ESG & Policy Research

The Green Leaf | Il regolamento UE sui rating ESG: una svolta epocale?

Il termine “ESG” è sempre più criticato, venendo spesso additato come termine prettamente “di moda”. Sebbene queste critiche siano in gran parte riconducibili a divisioni ideologiche e politiche, riteniamo che lo scetticismo non sia del tutto fuori luogo. Gli investitori stanno sviluppando una forte dipendenza verso i rating ESG come indicatori di sostenibilità aziendale, che può risultare ingiustificata e pericolosa se si considerano le evidenti carenze e la dubbia validità metodologica. L’Unione Europea (UE) ha recentemente annunciato l’introduzione di una regolamentazione sulle attività di rating ESG, con l’obiettivo di aumentare la fiducia degli investitori nei prodotti sostenibili e ridurre il rischio di greenwashing. Si tratta di uno sviluppo positivo, che permetterà di migliorare la trasparenza e rendicontabilità nella produzione dei rating ESG, ponendo i fornitori sotto la supervisione dell’Autorità europea degli strumenti finanziari e dei mercati (ESMA). Nonostante ciò, riteniamo che tale proposta non affronti adeguatamente i difetti strutturali dei rating ESG, e pertanto, sarebbe auspicato un intervento più incisivo per rafforzare il quadro dei rating di sostenibilità, al fine di allinearlo con gli obiettivi del Piano d’azione dell’UE per la finanza sostenibile.

Un settore in espansione…

Il settore degli investimenti sostenibili ha acquisito un’enorme importanza negli ultimi anni. A livello globale, vi sarà un aumento da parte dei gestori patrimoniali per quanto riguarda gli asset in gestione (AuM) legati all’ESG, che dovrebbero raggiungere i 30.000 miliardi di euro entro il 2026 (il 21% degli AuM globali). Considerando ciò, il mercato dei dati e dei rating ESG è in piena espansione, con le società specializzate che hanno generato ricavi per quasi 1 miliardo di euro solo nel 2021. Si stima che le società quotate in borsa spendano in media tra i 200.000 e i 450.000 euro all’anno per i costi legati ai rating ESG, e che gli investitori istituzionali paghino quasi un milione di euro per la raccolta, l’analisi e la rendicontazione delle metriche ESG. L’Europa – una delle giurisdizioni più avanzate in materia di finanza sostenibile – rappresenta il 60% della spesa globale per i dati ESG.

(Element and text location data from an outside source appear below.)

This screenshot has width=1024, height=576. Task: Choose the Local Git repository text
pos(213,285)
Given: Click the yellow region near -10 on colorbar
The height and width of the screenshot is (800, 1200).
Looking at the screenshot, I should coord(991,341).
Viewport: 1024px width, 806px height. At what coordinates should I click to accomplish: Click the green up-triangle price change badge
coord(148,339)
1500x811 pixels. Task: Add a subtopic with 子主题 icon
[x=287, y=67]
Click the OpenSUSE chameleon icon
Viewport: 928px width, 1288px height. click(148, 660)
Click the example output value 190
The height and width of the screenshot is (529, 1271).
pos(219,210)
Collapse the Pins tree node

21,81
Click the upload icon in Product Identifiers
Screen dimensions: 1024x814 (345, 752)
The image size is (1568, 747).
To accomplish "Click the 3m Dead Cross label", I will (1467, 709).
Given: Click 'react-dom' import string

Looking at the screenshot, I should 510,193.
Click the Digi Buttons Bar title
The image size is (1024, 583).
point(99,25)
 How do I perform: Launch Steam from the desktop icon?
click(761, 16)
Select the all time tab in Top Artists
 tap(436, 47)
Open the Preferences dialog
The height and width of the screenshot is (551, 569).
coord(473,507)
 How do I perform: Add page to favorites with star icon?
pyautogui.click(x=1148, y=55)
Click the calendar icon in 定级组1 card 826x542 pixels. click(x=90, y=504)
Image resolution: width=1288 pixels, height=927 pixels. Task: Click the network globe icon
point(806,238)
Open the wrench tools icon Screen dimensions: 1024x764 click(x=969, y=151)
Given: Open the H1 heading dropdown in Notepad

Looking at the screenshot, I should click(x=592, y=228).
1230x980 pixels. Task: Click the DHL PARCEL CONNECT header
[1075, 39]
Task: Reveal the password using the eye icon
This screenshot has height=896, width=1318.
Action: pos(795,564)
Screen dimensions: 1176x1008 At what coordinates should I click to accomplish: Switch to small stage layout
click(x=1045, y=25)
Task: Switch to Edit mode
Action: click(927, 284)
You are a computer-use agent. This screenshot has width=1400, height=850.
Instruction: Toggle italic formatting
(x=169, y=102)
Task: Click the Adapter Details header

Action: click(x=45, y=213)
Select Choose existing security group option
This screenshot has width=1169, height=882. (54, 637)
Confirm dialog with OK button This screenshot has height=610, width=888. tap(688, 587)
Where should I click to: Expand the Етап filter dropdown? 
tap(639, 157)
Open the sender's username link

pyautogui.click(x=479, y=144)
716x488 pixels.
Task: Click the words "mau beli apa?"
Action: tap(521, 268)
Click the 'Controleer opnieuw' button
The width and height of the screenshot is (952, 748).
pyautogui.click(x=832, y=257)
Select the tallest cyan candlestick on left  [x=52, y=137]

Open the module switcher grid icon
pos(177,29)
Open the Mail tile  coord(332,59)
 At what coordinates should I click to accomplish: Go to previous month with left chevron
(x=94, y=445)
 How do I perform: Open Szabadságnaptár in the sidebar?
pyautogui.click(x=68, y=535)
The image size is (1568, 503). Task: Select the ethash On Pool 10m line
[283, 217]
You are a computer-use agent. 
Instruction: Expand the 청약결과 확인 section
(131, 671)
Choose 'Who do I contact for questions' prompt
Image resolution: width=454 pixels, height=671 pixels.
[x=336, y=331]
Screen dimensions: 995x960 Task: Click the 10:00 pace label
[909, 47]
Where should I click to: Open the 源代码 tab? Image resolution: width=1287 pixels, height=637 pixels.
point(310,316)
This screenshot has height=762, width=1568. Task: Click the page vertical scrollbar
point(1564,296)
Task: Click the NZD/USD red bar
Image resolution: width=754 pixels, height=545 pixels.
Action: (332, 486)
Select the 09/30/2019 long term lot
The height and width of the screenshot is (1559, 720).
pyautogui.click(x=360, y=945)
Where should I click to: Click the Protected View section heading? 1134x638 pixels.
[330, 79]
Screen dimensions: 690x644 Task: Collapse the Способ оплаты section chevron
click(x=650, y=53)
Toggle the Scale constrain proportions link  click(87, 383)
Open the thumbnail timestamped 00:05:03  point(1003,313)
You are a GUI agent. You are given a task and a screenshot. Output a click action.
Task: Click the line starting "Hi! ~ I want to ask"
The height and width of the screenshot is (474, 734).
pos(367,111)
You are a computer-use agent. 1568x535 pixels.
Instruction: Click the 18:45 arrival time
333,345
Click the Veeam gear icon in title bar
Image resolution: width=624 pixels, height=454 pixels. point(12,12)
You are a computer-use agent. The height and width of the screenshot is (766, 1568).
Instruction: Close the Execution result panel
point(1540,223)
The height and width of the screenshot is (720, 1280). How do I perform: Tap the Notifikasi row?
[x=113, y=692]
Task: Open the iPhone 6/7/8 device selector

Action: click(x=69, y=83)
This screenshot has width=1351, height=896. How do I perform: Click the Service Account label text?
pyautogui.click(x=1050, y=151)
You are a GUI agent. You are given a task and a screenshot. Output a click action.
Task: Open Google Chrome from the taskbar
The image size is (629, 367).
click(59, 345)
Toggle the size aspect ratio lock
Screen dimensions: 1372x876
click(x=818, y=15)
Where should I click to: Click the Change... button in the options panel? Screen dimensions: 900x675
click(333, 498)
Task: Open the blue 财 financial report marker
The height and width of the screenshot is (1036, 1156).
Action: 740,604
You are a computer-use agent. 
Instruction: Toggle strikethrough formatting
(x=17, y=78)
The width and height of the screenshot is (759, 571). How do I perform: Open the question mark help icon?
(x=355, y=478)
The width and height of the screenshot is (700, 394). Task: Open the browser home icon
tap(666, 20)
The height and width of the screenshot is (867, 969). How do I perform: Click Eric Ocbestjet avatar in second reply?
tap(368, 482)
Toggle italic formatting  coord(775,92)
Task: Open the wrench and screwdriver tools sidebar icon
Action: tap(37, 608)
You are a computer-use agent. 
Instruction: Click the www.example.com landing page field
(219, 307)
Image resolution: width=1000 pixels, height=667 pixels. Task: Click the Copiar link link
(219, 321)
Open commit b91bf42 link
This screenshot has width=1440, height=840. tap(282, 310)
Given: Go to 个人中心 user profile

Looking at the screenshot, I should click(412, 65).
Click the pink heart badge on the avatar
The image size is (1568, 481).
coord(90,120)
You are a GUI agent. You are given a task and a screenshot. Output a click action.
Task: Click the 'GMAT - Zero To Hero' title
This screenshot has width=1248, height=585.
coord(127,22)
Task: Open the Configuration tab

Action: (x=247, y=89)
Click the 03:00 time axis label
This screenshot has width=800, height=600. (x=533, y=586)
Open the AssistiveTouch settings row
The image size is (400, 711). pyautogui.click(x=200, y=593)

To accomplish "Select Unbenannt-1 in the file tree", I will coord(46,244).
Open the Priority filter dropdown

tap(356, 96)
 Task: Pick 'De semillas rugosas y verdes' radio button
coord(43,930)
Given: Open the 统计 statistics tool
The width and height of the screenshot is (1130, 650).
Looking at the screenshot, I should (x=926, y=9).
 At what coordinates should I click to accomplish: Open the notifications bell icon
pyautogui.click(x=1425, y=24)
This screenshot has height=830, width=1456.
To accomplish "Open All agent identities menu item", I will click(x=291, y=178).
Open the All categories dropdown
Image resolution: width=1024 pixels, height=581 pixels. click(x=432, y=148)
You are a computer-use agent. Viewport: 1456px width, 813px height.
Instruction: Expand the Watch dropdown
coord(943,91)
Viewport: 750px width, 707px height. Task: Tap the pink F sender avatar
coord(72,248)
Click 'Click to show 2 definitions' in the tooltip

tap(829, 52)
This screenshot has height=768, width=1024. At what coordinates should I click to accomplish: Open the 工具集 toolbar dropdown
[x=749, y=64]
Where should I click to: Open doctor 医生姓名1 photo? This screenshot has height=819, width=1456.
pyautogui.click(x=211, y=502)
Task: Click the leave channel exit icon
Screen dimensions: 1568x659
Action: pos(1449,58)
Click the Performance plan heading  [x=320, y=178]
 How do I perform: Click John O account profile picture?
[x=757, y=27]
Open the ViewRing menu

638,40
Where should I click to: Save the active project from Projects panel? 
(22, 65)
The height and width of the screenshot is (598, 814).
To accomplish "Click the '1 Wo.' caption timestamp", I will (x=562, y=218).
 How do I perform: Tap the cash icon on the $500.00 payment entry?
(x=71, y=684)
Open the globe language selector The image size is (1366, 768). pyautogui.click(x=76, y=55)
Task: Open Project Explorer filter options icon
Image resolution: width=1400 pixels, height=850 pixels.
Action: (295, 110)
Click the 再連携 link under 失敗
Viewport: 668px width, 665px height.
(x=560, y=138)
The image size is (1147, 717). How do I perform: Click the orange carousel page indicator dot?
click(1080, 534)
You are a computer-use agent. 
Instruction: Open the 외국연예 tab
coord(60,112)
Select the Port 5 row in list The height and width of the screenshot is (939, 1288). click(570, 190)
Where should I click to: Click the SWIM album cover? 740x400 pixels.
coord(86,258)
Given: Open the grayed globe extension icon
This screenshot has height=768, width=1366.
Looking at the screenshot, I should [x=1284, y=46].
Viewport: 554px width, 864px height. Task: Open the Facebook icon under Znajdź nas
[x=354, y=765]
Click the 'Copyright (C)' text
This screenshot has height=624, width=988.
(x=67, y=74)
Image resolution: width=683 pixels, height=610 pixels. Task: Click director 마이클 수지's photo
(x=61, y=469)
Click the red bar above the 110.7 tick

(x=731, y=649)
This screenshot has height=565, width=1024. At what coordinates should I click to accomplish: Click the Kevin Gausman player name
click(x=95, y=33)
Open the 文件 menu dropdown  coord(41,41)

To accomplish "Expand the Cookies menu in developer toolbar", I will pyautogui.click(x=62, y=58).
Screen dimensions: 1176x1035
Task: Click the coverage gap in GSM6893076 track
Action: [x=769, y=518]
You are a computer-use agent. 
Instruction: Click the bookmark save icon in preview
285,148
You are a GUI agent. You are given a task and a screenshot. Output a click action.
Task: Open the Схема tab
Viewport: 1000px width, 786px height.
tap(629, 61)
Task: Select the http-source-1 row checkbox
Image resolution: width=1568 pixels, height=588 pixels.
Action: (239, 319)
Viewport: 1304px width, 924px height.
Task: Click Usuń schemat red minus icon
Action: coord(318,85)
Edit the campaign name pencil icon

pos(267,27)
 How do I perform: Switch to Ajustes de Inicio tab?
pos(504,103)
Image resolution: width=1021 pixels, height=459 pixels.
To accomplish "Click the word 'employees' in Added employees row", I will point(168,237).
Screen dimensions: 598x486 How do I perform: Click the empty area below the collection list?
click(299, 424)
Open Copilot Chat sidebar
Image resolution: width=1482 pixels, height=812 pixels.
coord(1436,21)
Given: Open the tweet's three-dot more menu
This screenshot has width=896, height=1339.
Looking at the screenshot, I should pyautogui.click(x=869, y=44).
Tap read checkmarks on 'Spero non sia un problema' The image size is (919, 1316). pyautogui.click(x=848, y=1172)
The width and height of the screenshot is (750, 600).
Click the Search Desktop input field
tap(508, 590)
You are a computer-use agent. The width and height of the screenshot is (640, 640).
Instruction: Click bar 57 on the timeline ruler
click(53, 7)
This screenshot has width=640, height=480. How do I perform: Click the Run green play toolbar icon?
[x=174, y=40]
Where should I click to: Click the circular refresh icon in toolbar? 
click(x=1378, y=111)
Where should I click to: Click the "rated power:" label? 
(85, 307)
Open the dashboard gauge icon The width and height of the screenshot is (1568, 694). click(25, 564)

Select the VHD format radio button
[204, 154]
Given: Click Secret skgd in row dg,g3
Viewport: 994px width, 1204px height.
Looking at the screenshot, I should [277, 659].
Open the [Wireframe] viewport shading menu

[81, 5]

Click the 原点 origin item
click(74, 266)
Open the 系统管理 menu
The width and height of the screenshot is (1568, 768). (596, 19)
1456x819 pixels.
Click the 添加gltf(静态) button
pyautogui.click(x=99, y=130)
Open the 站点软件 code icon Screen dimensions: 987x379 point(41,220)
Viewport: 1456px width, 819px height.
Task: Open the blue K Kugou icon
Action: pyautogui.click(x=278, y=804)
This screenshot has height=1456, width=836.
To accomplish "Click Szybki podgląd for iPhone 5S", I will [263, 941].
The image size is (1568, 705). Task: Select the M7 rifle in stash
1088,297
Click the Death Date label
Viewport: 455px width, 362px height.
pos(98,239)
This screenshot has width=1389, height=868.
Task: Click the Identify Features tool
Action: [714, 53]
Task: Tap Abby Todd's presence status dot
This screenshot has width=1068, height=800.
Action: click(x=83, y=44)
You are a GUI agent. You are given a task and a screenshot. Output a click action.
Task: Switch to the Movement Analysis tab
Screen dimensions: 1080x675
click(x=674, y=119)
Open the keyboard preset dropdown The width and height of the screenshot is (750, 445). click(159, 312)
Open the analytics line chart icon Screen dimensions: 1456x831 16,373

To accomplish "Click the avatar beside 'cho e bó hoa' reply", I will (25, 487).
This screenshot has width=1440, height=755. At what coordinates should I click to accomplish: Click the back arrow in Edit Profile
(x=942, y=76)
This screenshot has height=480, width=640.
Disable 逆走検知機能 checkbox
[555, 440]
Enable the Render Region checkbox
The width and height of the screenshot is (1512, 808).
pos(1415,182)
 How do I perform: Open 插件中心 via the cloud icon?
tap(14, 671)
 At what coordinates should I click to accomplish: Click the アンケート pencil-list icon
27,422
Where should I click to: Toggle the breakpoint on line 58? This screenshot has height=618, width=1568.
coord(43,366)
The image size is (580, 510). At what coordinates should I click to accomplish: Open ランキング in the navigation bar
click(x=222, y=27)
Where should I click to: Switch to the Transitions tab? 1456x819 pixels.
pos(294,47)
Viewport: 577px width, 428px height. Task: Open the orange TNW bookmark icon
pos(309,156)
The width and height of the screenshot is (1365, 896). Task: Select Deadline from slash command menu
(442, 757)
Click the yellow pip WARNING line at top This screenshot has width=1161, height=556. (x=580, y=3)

Tali dati hanno assunto un ruolo sempre più centrale nel processo decisionale di investimento. Da una recente indagine dell’ESMA è emerso che i rating ESG e/o i prodotti di dati ESG sono utilizzati come input per 3,8 trilioni di euro di investimenti (il 48% degli AuM totali del campione), dimostrando la grande influenza sulle decisioni di investimento e sull’allocazione del capitale da parte delle società che producono i rating ESG.

…con difetti strutturali…

Gli investitori sono diventati dipendenti dai rating ESG, che costituiscono per loro una guida per individuare le aziende che si orientano verso pratiche sostenibili. Ma l’affidabilità di questi punteggi come indicatori di sostenibilità aziendale è messa a dura prova da diversi difetti strutturali.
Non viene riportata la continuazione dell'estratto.